Functional Interfaces

In the frame of our research aiming to develop efficient triplet-emitting materials, we are exploring the concept of introducing additional heavy atoms into cyclometalated transition metal complexes to enhance intersystem-crossing (ISC) and thus triplet emission through increased spin–orbit coupling (SOC). In an indepth proof-of-principle study we investigated the double cyclometalated Pt(II) complexes [Pt(C^N^C) (PnPh3)] (HC^N^CH = 2,6-diphenyl-pyridine (H2dpp) or dibenzoacridine (H2dba); Pn = pnictogen atoms P, As, Sb, or Bi) through a combined experimental and theoretical approach.

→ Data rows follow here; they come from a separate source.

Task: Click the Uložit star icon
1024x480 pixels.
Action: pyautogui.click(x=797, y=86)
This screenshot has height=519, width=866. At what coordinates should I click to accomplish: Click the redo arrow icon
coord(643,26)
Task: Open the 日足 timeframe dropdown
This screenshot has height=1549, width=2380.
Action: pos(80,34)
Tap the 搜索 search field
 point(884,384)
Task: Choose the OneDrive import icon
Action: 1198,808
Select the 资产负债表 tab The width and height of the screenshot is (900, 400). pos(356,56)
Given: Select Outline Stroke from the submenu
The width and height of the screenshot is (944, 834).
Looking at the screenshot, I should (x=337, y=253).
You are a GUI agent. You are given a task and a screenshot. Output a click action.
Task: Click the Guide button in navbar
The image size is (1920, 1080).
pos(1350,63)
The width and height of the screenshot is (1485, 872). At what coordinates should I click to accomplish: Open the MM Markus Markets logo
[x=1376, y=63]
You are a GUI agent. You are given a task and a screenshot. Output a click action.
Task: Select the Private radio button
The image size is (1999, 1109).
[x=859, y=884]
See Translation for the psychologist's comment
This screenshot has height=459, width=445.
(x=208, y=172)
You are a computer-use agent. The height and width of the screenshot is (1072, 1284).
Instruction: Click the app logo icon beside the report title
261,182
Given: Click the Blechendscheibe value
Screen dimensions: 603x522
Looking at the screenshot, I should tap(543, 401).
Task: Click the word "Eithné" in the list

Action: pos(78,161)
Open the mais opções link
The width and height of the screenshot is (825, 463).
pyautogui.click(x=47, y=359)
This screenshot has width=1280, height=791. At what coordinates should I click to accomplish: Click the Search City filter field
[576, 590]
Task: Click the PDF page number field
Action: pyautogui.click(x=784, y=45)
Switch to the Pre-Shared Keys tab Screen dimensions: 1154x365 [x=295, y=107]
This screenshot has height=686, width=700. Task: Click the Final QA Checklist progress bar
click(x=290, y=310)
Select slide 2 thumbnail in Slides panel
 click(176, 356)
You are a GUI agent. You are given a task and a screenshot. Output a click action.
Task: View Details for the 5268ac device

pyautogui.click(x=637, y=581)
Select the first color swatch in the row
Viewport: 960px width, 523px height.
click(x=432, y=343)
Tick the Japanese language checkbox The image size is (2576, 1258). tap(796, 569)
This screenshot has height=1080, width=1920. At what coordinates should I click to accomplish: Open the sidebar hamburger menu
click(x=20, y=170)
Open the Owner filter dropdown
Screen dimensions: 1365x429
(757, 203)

The derivatives containing Pn =P, As, and Sb were synthesised and characterised comprehensively using single crystal X-ray diffraction (scXRD), UV-vis absorption and emission spectroscopy, transient absorption (TA) spectroscopy and cyclic voltammetry (CV). Across the series P < As < Sb, a red-shift is observed concerning absorption and emission maxima as well as optical and electrochemical HOMO–LUMO gaps. Increased photoluminescence quantum yields ÖL and radiative rates kr from mixed metal-to-ligand charge transfer (MLCT)/ligand centred (LC) triplet states are observed for the heavier homologues. Transient absorption spectroscopy showed processes in the ps range that were assigned to the population of the T1 state by ISC. The heavy PnPh3 ancillary ligands are found to enhance the emission efficiency due to both higher Pt–Pn bond strength and stronger SOC related to increased MLCT character of the excited states. The experimental findings are mirrored in hybrid (TD-)DFT calculations. This allowed for extrapolation to the rather elusive Bi derivatives, which were synthetically not accessible. This shortcoming is attributed to the transmetalation of phenyl groups from BiPh3 to Pt, as supported by experimental NMR/MS as well as DFT studies.